La conmemoración del centenario del asesinato de Alfaro y de sus coidearios nos abrumó y agotó. La apreciación general es que se politizó, pasando el “Viejo Luchador” a segundo plano, para privilegiar los protagonismos, necesidades y conflictos políticos del presente. De toda la polvareda levantada quedó un sabor a utilización de la historia.
Sin embargo, del personaje hay mucho que aprender. Se debe retomar críticamente a Alfaro y, sobre todo superarlo. Hay que culminar su revolución inconclusa, profundizarla y remontarla en el marco de las necesidades y desafíos contemporáneos y del futuro.
Uno de los grandes aportes de Don Eloy fue dotarle al Ecuador de un proyecto de país que lamentablemente fue frenado en 1912 en algunos aspectos.

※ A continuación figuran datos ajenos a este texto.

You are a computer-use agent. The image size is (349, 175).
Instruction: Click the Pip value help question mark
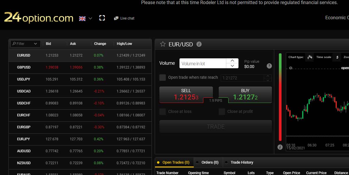click(x=269, y=66)
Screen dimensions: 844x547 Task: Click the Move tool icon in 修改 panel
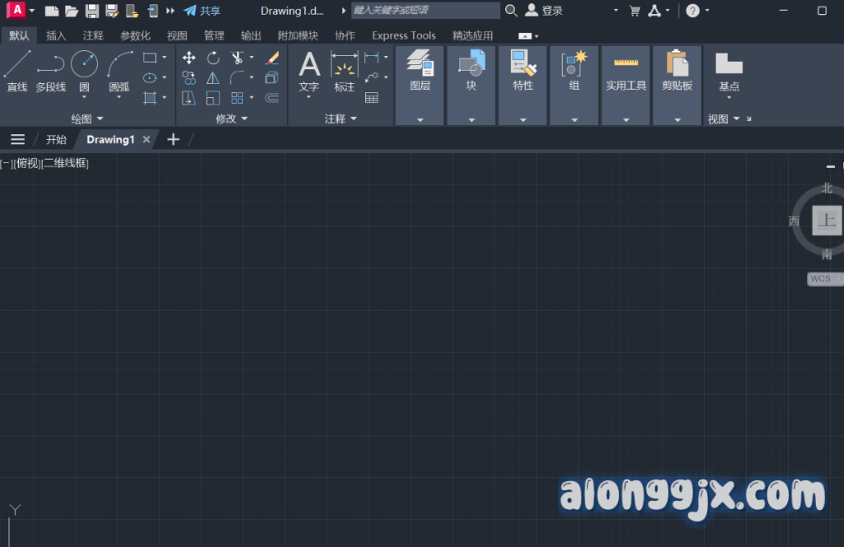pyautogui.click(x=189, y=58)
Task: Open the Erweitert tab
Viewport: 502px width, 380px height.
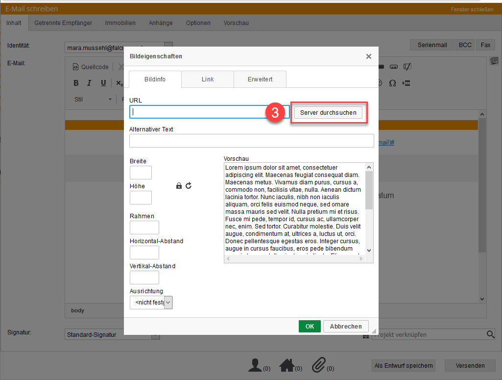Action: (x=260, y=79)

De esta manera, si se quiere conectar con la tradición alfarista se debe aportar en la reconstrucción del sentido histórico y edificar un nuevo proyecto nacional que mire al 2100 y reitere en los procesos de integración social, nacional y latinoamericana; que impulse una inserción con inteligencia en las relaciones mundiales, una economía productiva, equidad social y una relación armónica entre ecuatorianos, con la naturaleza, viviendo la interculturalidad y la democracia,
Si Alfaro consolidó el Estado uninacional en concordancia con sus coordenadas históricas, los revolucionarios de hoy deberían eliminar aquel Estado que devino en homogenizante, centralista, paternalista y presidencialista, para dar paso a un Estado democrático, descentralizado, plurinacional e intercultural, que entienda la necesidad de crear la unidad en la diversidad y desarrollar el equilibrio entre un Estado fuerte y una sociedad civil organizada y participativa.

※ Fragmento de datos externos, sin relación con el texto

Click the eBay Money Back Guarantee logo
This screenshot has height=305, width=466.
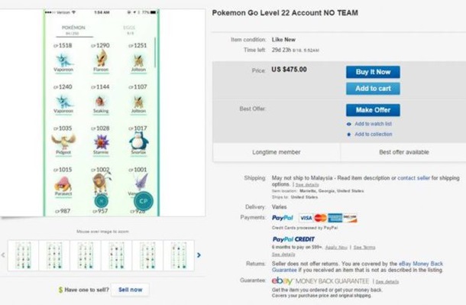[x=320, y=281]
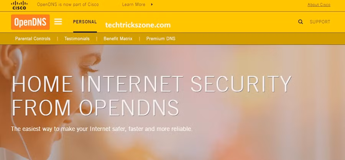Click the techtrickszone.com watermark text
The height and width of the screenshot is (160, 345).
tap(138, 25)
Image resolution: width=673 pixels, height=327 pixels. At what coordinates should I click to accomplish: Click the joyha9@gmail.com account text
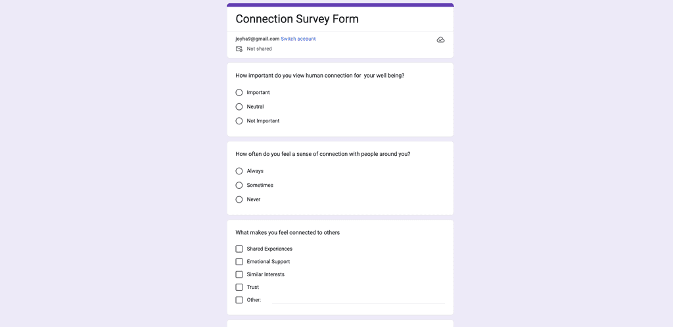pyautogui.click(x=258, y=39)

Si alguien se considera heredero de Alfaro debería recrear el pensamiento laico en el Estado y en la sociedad. De esta manera debería poner al poder público al servicio de los ciudadanos. Esto es impulsar un Estado tolerante que cree condiciones democráticas y sociales para que las personas en libertad desarrollen su trabajo, vida, pensamiento, creencias, desacuerdos y compromisos por el bien de todos. No hacerlo significaría ser anti laico: poner a los ciudadanos sumisos al servicio del Estado, en un marco de miedo y de eliminación de las libertades.
Una vocación alfarista contemporánea debería promover el diálogo y corresponsabilidad entre un Estado garante y una sociedad consciente. Para esto debería fortalecer la institucionalidad y eficiencia estatal junto a la organización y participación crítica de la gente.
Tal alfarismo debería desmontar la vieja tradición política, el clientelismo, la corrupción y el populismo. Crear nuevas estructuras partidarias, desarrollar la educación política de la población y el ejercicio ciudadano permanente frente a un Estado responsable y honesto que rinda cuentas.